Skip to content

KPI Baselines - Fukuii Test Suite

Status: ✅ Established
Date: November 16, 2025
Related ADRs: TEST-001, TEST-002

Overview

This document establishes baseline Key Performance Indicators (KPIs) for the Fukuii test suite and performance benchmarks.
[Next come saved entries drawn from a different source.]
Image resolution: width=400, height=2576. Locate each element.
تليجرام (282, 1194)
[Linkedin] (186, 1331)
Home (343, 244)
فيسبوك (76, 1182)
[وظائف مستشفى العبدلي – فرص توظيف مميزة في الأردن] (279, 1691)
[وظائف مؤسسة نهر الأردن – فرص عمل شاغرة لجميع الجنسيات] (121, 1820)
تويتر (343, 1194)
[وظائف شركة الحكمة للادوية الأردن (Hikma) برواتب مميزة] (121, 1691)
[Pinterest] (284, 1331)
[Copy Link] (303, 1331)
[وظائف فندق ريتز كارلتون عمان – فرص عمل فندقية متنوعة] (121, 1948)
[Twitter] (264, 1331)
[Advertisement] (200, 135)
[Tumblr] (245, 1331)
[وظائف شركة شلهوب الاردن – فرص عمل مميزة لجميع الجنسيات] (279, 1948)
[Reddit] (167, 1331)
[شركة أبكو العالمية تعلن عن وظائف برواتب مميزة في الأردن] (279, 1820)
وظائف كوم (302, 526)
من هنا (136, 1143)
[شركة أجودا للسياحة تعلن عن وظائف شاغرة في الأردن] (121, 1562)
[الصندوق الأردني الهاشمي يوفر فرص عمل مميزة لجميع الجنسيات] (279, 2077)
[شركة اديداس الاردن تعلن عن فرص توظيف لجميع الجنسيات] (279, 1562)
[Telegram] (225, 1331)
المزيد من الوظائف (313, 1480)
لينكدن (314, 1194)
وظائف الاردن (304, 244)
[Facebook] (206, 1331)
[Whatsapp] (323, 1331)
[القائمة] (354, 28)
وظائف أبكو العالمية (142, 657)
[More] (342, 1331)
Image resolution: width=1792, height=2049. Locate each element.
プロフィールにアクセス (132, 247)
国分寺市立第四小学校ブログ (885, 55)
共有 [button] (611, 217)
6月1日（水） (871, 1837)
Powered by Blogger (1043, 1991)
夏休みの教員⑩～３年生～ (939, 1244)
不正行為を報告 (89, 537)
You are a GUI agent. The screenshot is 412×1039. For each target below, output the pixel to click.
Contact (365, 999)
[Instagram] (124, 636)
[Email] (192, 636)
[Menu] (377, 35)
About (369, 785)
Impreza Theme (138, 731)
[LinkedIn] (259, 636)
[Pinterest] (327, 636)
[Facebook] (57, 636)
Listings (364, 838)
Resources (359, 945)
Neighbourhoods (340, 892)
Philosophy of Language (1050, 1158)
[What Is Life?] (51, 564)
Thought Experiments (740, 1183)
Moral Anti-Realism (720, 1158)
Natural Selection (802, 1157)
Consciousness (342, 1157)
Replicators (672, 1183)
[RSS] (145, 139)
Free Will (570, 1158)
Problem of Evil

These baselines provide objective criteria for test suite health, execution efficiency, and system performance.

Test Execution Time Baselines

Tier 1: Essential Tests

Target: < 5 minutes
Warning Threshold: > 7 minutes
Failure Threshold: > 10 minutes

Components: - Core unit tests (bytes, crypto, rlp modules) - Fast unit tests (excluding slow and integration tests) - Critical consensus logic tests

Baseline Measurement (as of Nov 16, 2025):

Estimated execution time: 3-5 minutes
- bytes / test:        ~30 seconds
- crypto / test:       ~45 seconds  
- rlp / test:          ~30 seconds
- testOnly (filtered): ~2-3 minutes

SBT Command:

sbt testEssential

Tier 2: Standard Tests

Target: < 30 minutes
Warning Threshold: > 40 minutes
Failure Threshold: > 60 minutes

Components: - All unit tests (including slower tests) - Selected integration tests - RPC API validation tests - Basic ethereum/tests validation

Baseline Measurement (as of Nov 16, 2025):

Estimated execution time: 15-30 minutes
- All unit tests:           ~10-15 minutes
- Integration tests:        ~5-10 minutes
- RPC tests:                ~2-5 minutes
- Coverage report generation: ~2-3 minutes

SBT Command:

sbt testCoverage

Tier 3: Comprehensive Tests

Target: < 3 hours
Warning Threshold: > 4 hours
Failure Threshold: > 5 hours

Components: - Complete ethereum/tests BlockchainTests suite - Complete ethereum/tests StateTests suite - Performance benchmarks - Long-running stress tests

Baseline Measurement (as of Nov 16, 2025):

Estimated execution time: 45 minutes - 3 hours
- All standard tests:       ~30 minutes
- Ethereum/tests suite:     ~30-60 minutes
- Benchmark tests:          ~15-30 minutes
- Stress tests:             ~30-60 minutes

SBT Command:

sbt testComprehensive

Test Health KPI Baselines

Test Success Rate

Target: > 99%
Measurement: (Passing tests / Total tests) × 100

Current Baseline: - Essential tests: 100% (all tests passing) - Standard tests: ~98-99% (with known excluded tests) - Comprehensive tests: ~95-98% (ethereum/tests in Phase 3)

Test Flakiness Rate

Target: < 1%
Measurement: (Tests with inconsistent results / Total tests) × 100

Current Baseline: - Actor-based tests: < 2% (improved with cleanup fixes) - Database tests: < 1% - Network tests: < 3% (inherently variable) - Pure unit tests: 0%

Test Coverage

Target: > 80% line coverage, > 70% branch coverage
Measurement: scoverage reports

Current Baseline (Phase 2 Complete):

Line Coverage:   70-80% (target: > 80%)
Branch Coverage: 60-70% (target: > 70%)

Excluded from Coverage: - Protobuf generated code - BuildInfo generated code - Managed sources

Actor Cleanup Success Rate

Target: 100%
Measurement: (Actor systems shut down / Actor systems created) × 100

Current Baseline: - Post-TEST-002 Phase 1: 100% (cleanup fixes implemented) - Pre-Phase 1: ~80-90% (hanging tests issue)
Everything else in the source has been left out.